Ammonia Electrosynthesis with a Stable Metal-Free 2D Silicon Phosphide Catalyst

Metal-free 2D phosphorus-based materials are emerging catalysts for ammonia (NH3) production through a sustainable electrochemical nitrogen reduction reaction route under ambient conditions. However, their efficiency and stability remain challenging due to the surface oxidization. Herein, a stable phosphorus-based electrocatalyst, silicon phosphide (SiP), is explored. Density functional theory calculations certify that the N-2 activation can be realized on the zigzag Si sites with a dimeric end-on coordinated mode. Such sites also allow the subsequent protonation process via the alternating associative mechanism.
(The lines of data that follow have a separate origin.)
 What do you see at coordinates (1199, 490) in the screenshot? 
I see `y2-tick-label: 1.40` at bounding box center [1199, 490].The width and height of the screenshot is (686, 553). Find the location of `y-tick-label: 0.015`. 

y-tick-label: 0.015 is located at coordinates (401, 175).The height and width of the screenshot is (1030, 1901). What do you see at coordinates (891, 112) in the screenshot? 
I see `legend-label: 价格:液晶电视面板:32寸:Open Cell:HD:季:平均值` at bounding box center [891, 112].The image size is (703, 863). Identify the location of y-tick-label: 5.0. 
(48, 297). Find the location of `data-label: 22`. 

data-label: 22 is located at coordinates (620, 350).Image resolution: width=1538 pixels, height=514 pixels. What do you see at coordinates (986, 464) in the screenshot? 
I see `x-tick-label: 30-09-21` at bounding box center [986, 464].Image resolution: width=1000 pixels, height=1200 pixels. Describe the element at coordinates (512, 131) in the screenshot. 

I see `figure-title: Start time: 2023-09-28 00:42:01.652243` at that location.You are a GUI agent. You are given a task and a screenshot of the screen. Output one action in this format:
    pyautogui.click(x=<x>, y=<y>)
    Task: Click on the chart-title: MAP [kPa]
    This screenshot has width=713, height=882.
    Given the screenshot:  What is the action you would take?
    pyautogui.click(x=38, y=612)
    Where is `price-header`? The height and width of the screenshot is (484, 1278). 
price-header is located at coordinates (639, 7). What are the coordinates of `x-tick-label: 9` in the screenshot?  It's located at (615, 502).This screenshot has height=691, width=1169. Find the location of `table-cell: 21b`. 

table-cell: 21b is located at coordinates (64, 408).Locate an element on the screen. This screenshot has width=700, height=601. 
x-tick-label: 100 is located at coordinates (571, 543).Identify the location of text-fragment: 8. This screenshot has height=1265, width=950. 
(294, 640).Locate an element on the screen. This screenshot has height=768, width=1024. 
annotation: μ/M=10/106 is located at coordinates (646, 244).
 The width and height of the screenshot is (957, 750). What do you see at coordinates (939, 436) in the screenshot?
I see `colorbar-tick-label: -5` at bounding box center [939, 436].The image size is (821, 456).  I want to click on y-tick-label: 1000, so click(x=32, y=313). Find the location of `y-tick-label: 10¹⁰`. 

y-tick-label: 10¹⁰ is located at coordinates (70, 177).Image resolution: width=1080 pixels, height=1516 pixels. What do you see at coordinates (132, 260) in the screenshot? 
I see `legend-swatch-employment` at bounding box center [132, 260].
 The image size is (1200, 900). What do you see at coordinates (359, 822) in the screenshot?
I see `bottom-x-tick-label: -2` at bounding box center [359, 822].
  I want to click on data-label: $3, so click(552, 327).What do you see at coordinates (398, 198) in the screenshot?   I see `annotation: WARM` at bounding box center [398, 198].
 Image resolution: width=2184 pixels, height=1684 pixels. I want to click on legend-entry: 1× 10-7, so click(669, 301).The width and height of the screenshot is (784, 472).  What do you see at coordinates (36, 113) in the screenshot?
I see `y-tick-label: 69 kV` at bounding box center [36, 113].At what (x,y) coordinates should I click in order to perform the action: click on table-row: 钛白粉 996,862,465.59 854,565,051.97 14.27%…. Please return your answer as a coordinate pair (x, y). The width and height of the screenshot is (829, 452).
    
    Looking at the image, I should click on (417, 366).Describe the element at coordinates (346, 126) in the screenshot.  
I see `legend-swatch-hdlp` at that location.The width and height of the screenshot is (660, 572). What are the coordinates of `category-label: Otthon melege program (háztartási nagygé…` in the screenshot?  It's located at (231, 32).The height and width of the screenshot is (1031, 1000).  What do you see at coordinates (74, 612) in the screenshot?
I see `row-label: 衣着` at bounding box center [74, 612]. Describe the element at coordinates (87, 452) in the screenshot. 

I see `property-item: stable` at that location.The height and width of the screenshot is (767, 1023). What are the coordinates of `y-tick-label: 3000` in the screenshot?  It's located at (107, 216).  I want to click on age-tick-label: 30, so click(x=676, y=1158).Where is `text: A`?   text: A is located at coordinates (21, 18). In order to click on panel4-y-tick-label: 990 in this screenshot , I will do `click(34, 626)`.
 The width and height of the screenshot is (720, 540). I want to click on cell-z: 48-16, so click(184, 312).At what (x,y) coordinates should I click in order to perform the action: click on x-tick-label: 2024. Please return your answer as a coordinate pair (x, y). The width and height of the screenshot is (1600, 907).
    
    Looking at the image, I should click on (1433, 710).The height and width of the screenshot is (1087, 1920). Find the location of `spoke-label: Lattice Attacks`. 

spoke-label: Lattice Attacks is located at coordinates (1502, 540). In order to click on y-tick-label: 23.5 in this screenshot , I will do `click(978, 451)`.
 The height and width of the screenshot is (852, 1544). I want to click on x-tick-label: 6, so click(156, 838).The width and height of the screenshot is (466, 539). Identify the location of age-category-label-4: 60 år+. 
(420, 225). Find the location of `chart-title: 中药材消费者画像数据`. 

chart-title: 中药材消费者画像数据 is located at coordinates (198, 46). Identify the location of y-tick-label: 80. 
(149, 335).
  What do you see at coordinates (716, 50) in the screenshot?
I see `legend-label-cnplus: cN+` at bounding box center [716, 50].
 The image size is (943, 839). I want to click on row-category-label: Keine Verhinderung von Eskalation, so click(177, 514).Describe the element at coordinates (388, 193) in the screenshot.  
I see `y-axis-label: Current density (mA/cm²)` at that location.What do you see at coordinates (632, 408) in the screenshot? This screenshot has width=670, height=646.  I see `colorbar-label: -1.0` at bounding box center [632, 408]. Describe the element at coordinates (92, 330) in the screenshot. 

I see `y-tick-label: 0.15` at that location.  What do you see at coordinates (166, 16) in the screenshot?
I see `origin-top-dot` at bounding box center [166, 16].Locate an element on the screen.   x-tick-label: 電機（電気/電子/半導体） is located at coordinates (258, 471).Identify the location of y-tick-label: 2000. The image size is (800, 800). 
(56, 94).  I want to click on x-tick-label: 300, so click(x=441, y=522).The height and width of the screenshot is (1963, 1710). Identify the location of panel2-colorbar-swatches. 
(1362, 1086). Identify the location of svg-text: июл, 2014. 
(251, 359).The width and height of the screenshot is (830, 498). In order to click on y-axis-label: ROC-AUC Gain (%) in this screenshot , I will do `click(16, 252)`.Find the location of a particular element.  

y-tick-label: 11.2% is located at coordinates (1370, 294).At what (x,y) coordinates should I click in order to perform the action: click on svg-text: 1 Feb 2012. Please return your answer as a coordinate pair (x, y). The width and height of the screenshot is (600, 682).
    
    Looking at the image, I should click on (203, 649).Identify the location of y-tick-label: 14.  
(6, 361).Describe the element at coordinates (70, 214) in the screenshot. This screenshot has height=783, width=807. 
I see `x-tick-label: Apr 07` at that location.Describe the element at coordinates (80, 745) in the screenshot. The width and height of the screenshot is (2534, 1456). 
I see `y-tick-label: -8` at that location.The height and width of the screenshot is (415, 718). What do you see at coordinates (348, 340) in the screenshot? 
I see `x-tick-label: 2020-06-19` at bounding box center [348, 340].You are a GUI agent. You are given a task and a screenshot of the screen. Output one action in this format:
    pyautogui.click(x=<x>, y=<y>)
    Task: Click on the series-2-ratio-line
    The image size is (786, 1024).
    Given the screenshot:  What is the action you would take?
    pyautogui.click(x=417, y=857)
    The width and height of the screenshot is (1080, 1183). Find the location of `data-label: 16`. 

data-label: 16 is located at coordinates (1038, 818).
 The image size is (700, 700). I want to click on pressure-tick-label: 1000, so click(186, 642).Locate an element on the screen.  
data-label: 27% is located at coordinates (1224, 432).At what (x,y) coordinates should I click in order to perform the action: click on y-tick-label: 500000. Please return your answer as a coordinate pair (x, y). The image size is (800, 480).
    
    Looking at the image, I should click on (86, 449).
As the proof-of-concept demonstration, both the crystalline and amorphous SiP nanosheets (denoted as C-SiP NSs and A-SiP NSs, respectively) are obtained through ultrasonic exfoliation processes, but only the crystalline one enables effective and stable electrocatalytic nitrogen reduction reaction, in terms of an NH3 yield rate of 16.12 mu g h(-1) mg(cat.)(-1) and a Faradaic efficiency of 22.48% at -0.3 V versus reversible hydrogen electrode. The resistance to oxidization plays the decisive role in guaranteeing the NH3 electrosynthesis activity for C-SiP NSs. This surface stability endows C-SiP NSs with the capability to serve as appealing electrocatalysts for nitrogen reduction reactions and other promising applications.

Automated summary

Metal-free 2D phosphorus-based materials are potentially efficient and stable catalysts for electrochemical nitrogen reduction reaction. A stable phosphorus-based electrocatalyst, silicon phosphide (SiP), is explored and found to have high catalytic activity for NH3 production. Crystalline SiP nanosheets show superior electrocatalytic performance compared to amorphous SiP nanosheets due to their resistance to oxidization. The findings suggest that SiP nanosheets have great potential as electrocatalysts for nitrogen reduction reactions.